Le ruban rouge: un appel à la réflexion et à l’empathie

Le ruban rouge nous interpelle:

Pouvons-nous parler de sexualité sans honte ?
Sommes-nous capables de voir l’autre avant de voir le virus ?
Pouvons-nous offrir un regard qui répare plutôt qu’un regard qui condamne ?

La lutte contre le VIH dépasse la dimension médicale. Elle exige de briser le silence, de déconstruire les tabous et de défendre la dignité humaine. Le ruban rouge n’est pas seulement un symbole annuel : il incarne la résistance à la peur, au rejet et à l’ignorance.
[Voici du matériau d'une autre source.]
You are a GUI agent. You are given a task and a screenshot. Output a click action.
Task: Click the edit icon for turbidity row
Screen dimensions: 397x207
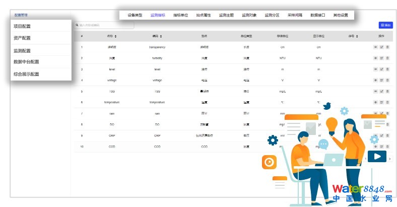381,58
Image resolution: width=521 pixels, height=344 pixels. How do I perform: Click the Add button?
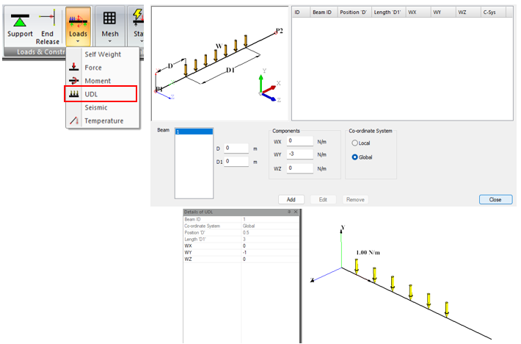[291, 199]
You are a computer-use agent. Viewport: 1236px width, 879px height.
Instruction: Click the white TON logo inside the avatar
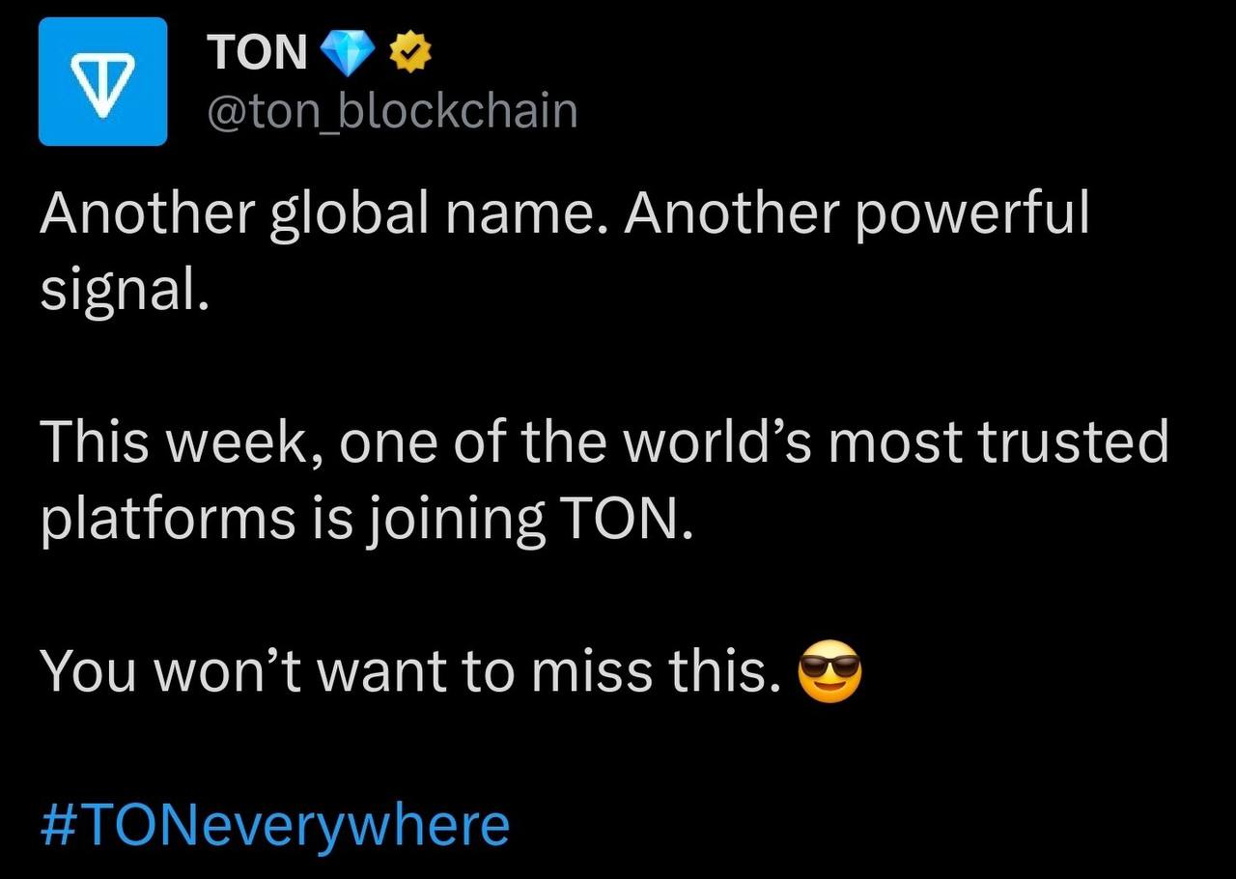(x=103, y=82)
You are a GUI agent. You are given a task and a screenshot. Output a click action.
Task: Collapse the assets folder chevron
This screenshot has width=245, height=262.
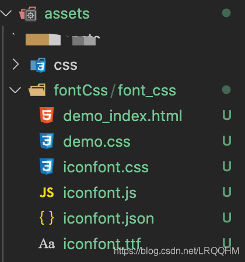(x=6, y=13)
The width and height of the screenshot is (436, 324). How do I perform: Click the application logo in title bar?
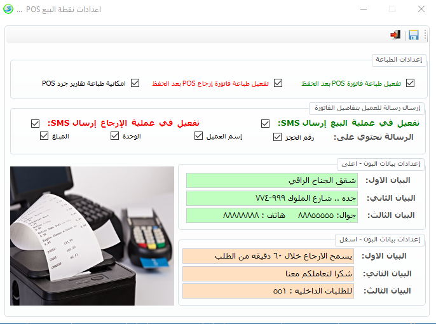(10, 10)
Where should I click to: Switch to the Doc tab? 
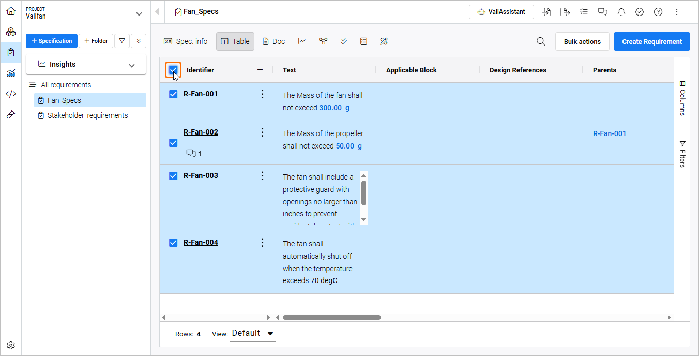click(273, 41)
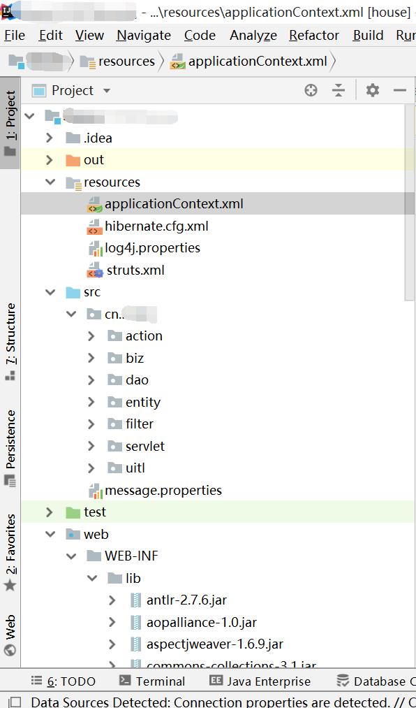Hide the Project panel with minus icon
Viewport: 416px width, 708px height.
tap(400, 91)
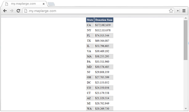This screenshot has width=189, height=112.
Task: Click the scrollbar up arrow
Action: tap(186, 18)
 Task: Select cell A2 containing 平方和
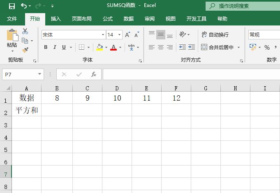(26, 110)
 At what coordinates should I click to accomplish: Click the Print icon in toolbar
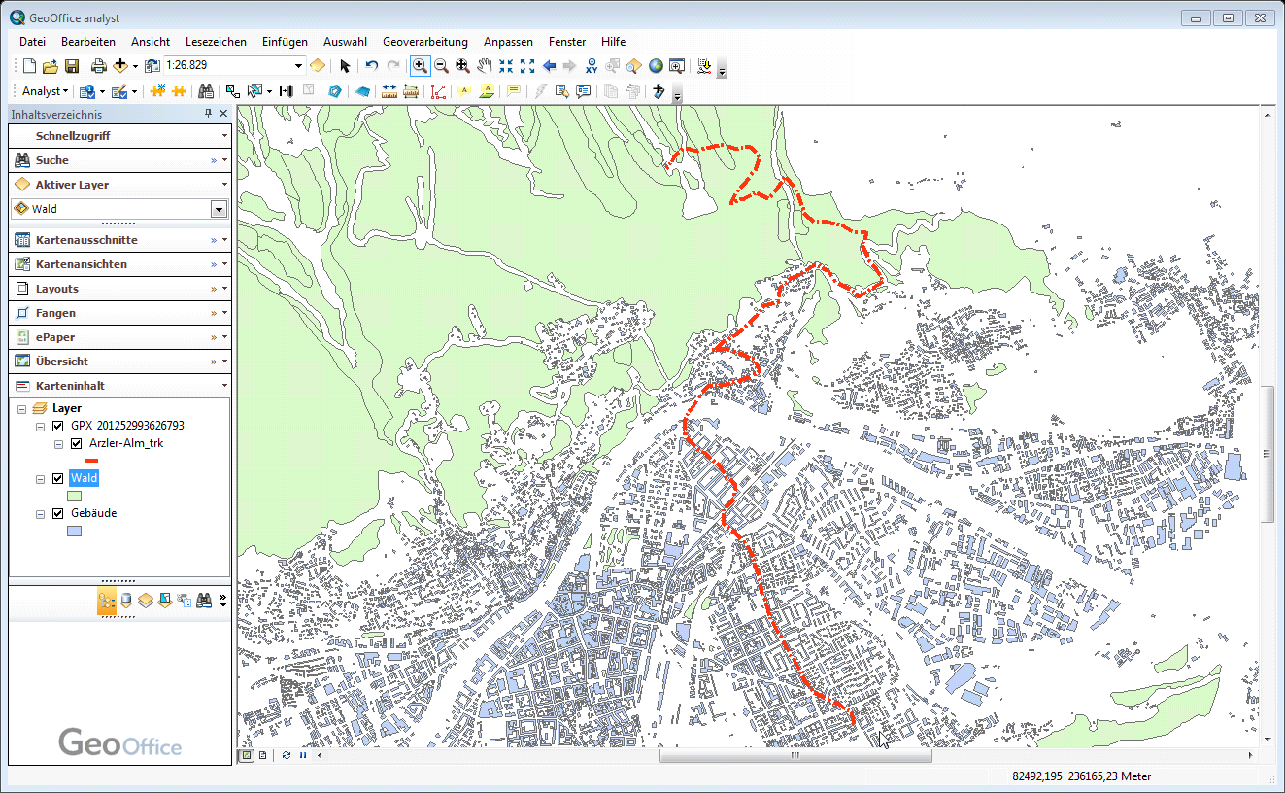point(98,66)
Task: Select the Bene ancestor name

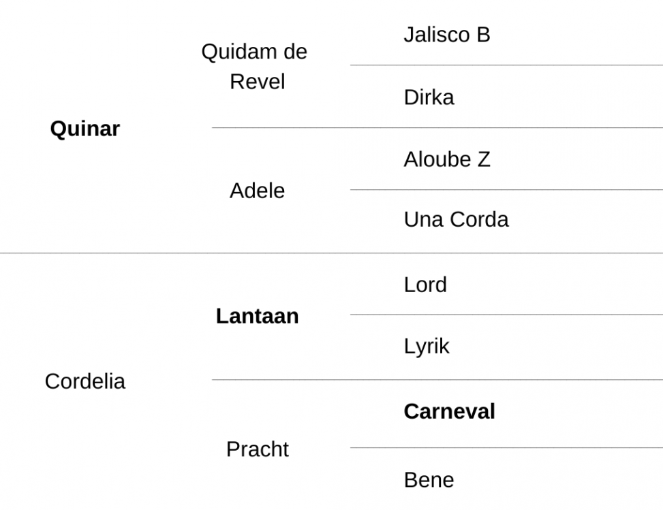Action: pos(429,480)
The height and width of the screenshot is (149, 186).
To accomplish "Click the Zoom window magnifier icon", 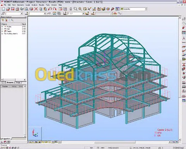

Dans une société rapide à juger et lente à écouter, il nous rappelle un geste fondamental : placer l’empathie et la dignité avant le jugement.

Rappelons les recommandations sanitaires essentielles: l’usage du préservatif et du matériel stérile n’entrave pas le plaisir, il assure la sécurité et constitue un acte de responsabilité partagée, que ce soit pour les rapports sexuels ou l’usage de drogues injectables[3,4].
Protéger, c’est respecter sans juger … comprendre, c’est soigner sans exclure…

Samir Samaâli
Médecin psychiatre

Références

1. World Health Organization. HIV and AIDS fact sheet. 15 juillet 2025. (Who.int)
2. UNAIDS. Global HIV & AIDS statistics — Fact sheet 2024. (unaids.org)
3. UNAIDS. 2024 Global AIDS Update: The Urgency of Now. 22 Juillet 2024. (unaids.org)
4.  The Global Fund to Fight AIDS, Tuberculosis and Malaria. Results Report 2025. (theglobalfund.org)
5.  Khouili R. 7 100 porteurs du VIH en Tunisie. Tunisie Tribune. 14 décembre 2023.